GIVEN PASSAGE:
** Start **
Radiant Heat Transfer

This page provides the chapter on radiant heat transfer from the "DOE Fundamentals Handbook: Thermodynamics, Heat Transfer, and Fluid Flow," DOE-HDBK-1012/2-92, U.S. Department of Energy, June 1992.

Other related chapters from the "DOE Fundamentals Handbook: Thermodynamics, Heat Transfer, and Fluid Flow" can be seen to the right.

Radiant Heat Transfer

Radiant heat transfer is thermal energy transferred by means of electromagnetic waves or particles.

Thermal Radiation

Radiant heat transfer involves the transfer of heat by electromagnetic radiation that arises due to the temperature of a body. Most energy of this type is in the infra-red region of the electromagnetic spectrum although some of it is in the visible region. The term thermal radiation is frequently used to distinguish this form of electromagnetic radiation from other forms, such as radio waves, x-rays, or gamma rays. The transfer of heat from a fireplace across a room in the line of sight is an example of radiant heat transfer.

Radiant heat transfer does not need a medium, such as air or metal, to take place. Any material that has a temperature above absolute zero gives off some radiant energy. When a cloud covers the sun, both its heat and light diminish. This is one of the most familiar examples of heat transfer by thermal radiation.

Black Body Radiation

A body that emits the maximum amount of heat for its absolute temperature is called a black body. Radiant heat transfer rate from a black body to its surroundings can be expressed by the following equation.

$$ \dot{Q} = \sigma ~A ~T^4 $$


\( \dot{Q} \) = heat transfer rate (Btu/hr)
σ = Stefan-Boltzman constant (0.174 Btu/hr-ft2-°R4)
A = surface area (ft2)
T = temperature (°R)

Two black bodies that radiate toward each other have a net heat flux between them. The net flow rate of heat between them is given by an adaptation of Equation 2-12.

$$ \dot{Q} = \sigma ~A ~(T_1^4 - T_2^4) $$


A = surface area of the first body (ft2)
T1 = temperature of the first body (°R)
T2 = temperature of the second body (°R)

All bodies above absolute zero temperature radiate some heat. The sun and earth both radiate heat toward each other. This seems to violate the Second Law of Thermodynamics, which states that heat cannot flow from a cold body to a hot body. The paradox is resolved by the fact that each body must be in direct line of sight of the other to receive radiation from it. Therefore, whenever the cool body is radiating heat to the hot body, the hot body must also be radiating heat to the cool body. Since the hot body radiates more heat (due to its higher temperature) than the cold body, the net flow of heat is from hot to cold, and the second law is still satisfied.


Real objects do not radiate as much heat as a perfect black body. They radiate less heat than a black body and are called gray bodies. To take into account the fact that real objects are gray bodies, Equation 2-12 is modified to be of the following form.

$$ \dot{Q} = \varepsilon ~\sigma ~A ~T^4 $$


ε = emissivity of the gray body (dimensionless)
** End **
(Element and text position data)
** Start **
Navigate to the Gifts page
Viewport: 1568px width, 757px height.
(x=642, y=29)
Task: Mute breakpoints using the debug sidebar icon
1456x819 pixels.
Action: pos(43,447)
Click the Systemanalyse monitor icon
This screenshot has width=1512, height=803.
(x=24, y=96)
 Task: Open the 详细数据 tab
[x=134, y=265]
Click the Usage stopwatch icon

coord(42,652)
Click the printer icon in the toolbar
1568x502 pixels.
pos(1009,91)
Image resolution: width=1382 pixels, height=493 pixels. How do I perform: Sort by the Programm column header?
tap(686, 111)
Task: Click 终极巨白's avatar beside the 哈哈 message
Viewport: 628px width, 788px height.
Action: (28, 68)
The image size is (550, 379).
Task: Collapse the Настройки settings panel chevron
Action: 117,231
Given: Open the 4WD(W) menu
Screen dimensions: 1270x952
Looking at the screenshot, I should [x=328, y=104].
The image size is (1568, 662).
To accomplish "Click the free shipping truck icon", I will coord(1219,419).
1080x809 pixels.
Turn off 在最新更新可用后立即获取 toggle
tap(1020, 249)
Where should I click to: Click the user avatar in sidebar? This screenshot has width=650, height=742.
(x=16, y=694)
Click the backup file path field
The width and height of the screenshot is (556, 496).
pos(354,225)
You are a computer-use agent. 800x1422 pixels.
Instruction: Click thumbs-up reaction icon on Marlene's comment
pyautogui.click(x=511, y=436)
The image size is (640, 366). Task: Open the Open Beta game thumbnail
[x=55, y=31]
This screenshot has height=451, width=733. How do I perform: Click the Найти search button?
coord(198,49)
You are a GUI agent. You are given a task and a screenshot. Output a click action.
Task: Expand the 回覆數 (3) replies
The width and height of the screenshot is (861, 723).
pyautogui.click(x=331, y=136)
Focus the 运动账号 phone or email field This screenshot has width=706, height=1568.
** End **
EXERCISE REQUIREMENTS:
1 > In the radiant heat transfer text, why doesn't the sun and earth radiating heat toward each other violate the Second Law of Thermodynamics? Answer in one to three sentences.
2 > What name does the radiant heat transfer text give to real objects that radiate less heat than a black body?
3 > Carry on the radiant heat transfer text from the point where it stops.

EXPECTED RESULTS:
1 > Each body must be in direct line of sight of the other, so whenever the cool body radiates heat to the hot body, the hot body also radiates heat to the cool one. The hot body radiates more heat because of its higher temperature, so the net flow of heat is from hot to cold.

2 > Gray bodies.

3 >
Emissivity is simply a factor by which we multiply the black body heat transfer to take into account that the black body is the ideal case. Emissivity is a dimensionless number and has a maximum value of 1.0.

Radiation Configuration Factor

Radiative heat transfer rate between two gray bodies can be calculated by the equation stated below.

$$ \dot{Q} = f_a ~f_e ~\sigma ~A ~(T_1^4 - T_2^4) $$


fa = is the shape factor, which depends on the spatial arrangement of the two objects (dimensionless)
fe = is the emissivity factor, which depends on the emissivities of both objects (dimensionless)

The two separate terms fa and fe can be combined and given the symbol f. The heat flow between two gray bodies can now be determined by the following equation:

$$ \dot{Q} = f ~\sigma ~A ~(T_1^4 - T_2^4) $$

The symbol (f) is a dimensionless factor sometimes called the radiation configuration factor, which takes into account the emissivity of both bodies and their relative geometry. The radiation configuration factor is usually found in a text book for the given situation. Once the configuration factor is obtained, the overall net heat flux can be determined. Radiant heat flux should only be included in a problem when it is greater than 20% of the problem.


Calculate the radiant heat between the floor (15 ft x 15 ft) of a furnace and the roof, if the two are located 10 ft apart. The floor and roof temperatures are 2000°F and 600°F, respectively. Assume that the floor and the roof have black surfaces.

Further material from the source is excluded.